Legislation is needed to address the effects of systemic racism, oppression, and discrimination of community members who have experienced greater obstacles to health based on their racial or ethnic group; religion; socioeconomic status; gender; age; mental health; cognitive, sensory, or physical disability; sexual orientation or gender identity; geographic location; or other characteristic or experience historically linked to discrimination and exclusion.

I would add that it is of the utmost importance to acknowledge that these factors are not simply historically linked to discrimination and exclusion, but are currently impeding and prohibiting the health and wellbeing of these community members. In fact, there has not been a secession of systemic racism and discrimination in the history of this land.

The Health Equity and Accountability Act

The Health Equity and Accountability Act (HEAA) was introduced on April 28, 2020 by Representative Jesus “Chuy” Garcia (D-IL). The bill was originally co-sponsored by the congressional tri-caucuses Congressional Asian Pacific American Caucus, the Congressional Black Caucus, and the Congressional Hispanic Caucus (CHC) among others. The Association of American Medical Colleges (AAMC) reports that the HEAA “seeks to address disparities by promoting culturally appropriate care, data collection, and reporting.” Emphasizing the urgency of the bill, Congressman Garcia remarked,

The coronavirus pandemic is exposing the deep inequities in health care--a reality my community has experienced for decades.

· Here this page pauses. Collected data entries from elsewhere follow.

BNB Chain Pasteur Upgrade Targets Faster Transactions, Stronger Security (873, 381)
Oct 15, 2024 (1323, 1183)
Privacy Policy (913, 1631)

We can all get the virus--but too many families in my community don’t have access to a doctor. The infection counts show, without a doubt, that Latin[x], African American and immigrant communities are suffering more from coronavirus than others. This is wrong, people’s health outcomes should not be determined by their zip code … Now is the time to act.

Furthermore, the AMA states that HEAA addresses “the nonmedical factors that affect health outcomes and can result in unfair, avoidable health inequities by including the Social Determinants Accelerator Act.”

We cannot “unsee”. We cannot look away.

The number of COVID-19 cases and deaths in BIPOC communities has shown a spotlight on racial inequality in the United States. This reality is not limited to, but rather embedded in the coronavirus pandemic. In the wake of George Floyd’s murder, social justice protests and uprisngs in the U.S. and around the world are highlighting that systemic racism, is a pandemic in and of itself. It is a global crisis.

The light that has been shed upon health and healthcare disparities is, in fact, so bright that we are going to have to resist the urge to shield our eyes and turn away. We must, however, keep our gaze focused unwaveringly in its direction.

"The ultimate tragedy is not the oppression and cruelty by the bad people but the silence over that by the good people."  Dr. Martin Luther King, Jr.

*Numbers of some statistics have been rounded to the nearest 10th.

*Data is representative of reporting at the time of writing and will continue to evolve and change over time.